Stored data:
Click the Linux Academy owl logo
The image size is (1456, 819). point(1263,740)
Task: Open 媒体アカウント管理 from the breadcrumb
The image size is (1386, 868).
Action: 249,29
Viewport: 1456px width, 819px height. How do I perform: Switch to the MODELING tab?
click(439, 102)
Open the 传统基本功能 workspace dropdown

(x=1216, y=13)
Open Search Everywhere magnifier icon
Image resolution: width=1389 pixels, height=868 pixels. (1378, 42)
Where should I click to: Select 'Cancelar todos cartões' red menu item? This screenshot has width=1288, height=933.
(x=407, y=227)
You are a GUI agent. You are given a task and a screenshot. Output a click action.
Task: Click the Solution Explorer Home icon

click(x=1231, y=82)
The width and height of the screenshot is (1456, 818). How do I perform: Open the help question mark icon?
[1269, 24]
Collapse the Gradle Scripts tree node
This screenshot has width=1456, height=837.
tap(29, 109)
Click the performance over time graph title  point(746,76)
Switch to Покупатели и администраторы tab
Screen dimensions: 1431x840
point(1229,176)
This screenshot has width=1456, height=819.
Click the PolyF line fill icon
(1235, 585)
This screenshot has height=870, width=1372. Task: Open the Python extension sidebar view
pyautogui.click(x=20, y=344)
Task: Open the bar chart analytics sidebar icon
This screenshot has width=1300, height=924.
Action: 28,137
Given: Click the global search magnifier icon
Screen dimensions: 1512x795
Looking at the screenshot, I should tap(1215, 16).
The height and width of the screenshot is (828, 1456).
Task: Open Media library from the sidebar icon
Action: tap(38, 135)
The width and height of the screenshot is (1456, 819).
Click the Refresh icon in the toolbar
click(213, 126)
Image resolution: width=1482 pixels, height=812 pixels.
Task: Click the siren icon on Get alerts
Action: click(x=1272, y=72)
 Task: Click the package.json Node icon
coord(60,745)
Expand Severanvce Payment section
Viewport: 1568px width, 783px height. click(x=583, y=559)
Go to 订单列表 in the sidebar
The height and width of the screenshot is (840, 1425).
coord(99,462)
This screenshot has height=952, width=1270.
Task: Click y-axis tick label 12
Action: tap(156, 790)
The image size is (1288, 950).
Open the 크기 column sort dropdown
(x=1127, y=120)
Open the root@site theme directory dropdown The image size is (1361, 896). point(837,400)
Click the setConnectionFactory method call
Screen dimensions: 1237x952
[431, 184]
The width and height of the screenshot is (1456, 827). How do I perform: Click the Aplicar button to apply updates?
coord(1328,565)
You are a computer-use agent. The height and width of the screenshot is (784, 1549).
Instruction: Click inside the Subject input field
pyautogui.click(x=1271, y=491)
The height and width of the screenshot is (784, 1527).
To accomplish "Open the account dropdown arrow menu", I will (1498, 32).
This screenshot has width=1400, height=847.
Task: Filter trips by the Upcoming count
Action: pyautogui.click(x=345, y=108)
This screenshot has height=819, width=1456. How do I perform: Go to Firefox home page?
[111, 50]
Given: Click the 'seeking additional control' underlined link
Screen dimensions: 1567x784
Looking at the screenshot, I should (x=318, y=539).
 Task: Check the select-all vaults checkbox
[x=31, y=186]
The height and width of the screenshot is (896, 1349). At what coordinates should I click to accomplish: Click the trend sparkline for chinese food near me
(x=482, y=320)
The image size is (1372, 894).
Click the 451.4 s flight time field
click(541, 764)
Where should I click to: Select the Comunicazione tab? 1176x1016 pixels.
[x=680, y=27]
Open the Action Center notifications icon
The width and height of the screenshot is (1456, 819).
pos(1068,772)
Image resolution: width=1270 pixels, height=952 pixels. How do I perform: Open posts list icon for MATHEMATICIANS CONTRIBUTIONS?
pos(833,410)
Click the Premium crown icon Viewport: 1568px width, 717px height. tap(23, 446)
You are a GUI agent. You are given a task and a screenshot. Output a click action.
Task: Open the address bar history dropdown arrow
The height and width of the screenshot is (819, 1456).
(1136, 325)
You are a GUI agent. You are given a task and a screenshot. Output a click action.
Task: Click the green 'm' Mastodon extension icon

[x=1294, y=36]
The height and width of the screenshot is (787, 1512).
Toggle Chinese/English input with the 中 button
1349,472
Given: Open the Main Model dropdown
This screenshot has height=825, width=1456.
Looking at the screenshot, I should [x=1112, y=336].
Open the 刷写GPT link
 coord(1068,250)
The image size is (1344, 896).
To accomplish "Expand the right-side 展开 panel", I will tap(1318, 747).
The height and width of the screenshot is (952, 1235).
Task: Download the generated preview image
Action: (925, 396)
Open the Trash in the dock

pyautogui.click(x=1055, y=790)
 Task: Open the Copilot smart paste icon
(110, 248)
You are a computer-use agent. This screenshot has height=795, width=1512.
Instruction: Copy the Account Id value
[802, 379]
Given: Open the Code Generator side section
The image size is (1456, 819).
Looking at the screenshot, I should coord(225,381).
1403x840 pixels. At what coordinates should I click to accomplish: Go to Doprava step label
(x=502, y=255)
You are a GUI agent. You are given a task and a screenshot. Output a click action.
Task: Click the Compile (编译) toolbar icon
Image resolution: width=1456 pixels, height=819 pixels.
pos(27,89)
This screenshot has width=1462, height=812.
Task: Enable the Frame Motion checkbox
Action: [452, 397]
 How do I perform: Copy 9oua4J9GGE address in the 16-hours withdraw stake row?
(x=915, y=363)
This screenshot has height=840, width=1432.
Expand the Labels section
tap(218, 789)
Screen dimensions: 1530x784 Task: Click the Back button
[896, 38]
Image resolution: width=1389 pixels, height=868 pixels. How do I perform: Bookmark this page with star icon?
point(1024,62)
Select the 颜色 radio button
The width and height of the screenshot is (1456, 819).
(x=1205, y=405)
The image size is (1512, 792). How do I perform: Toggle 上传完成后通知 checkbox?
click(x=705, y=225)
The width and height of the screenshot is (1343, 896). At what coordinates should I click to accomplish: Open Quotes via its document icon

### WORK TASK
Repeat the entries above verbatim, but only from the line that has "Go to 订单列表 in the sidebar" down to the line that has "Click the setConnectionFactory method call", inclusive.

### TASK SOLUTION
Go to 订单列表 in the sidebar
The height and width of the screenshot is (840, 1425).
coord(99,462)
This screenshot has height=952, width=1270.
Task: Click y-axis tick label 12
Action: tap(156, 790)
The image size is (1288, 950).
Open the 크기 column sort dropdown
(x=1127, y=120)
Open the root@site theme directory dropdown The image size is (1361, 896). point(837,400)
Click the setConnectionFactory method call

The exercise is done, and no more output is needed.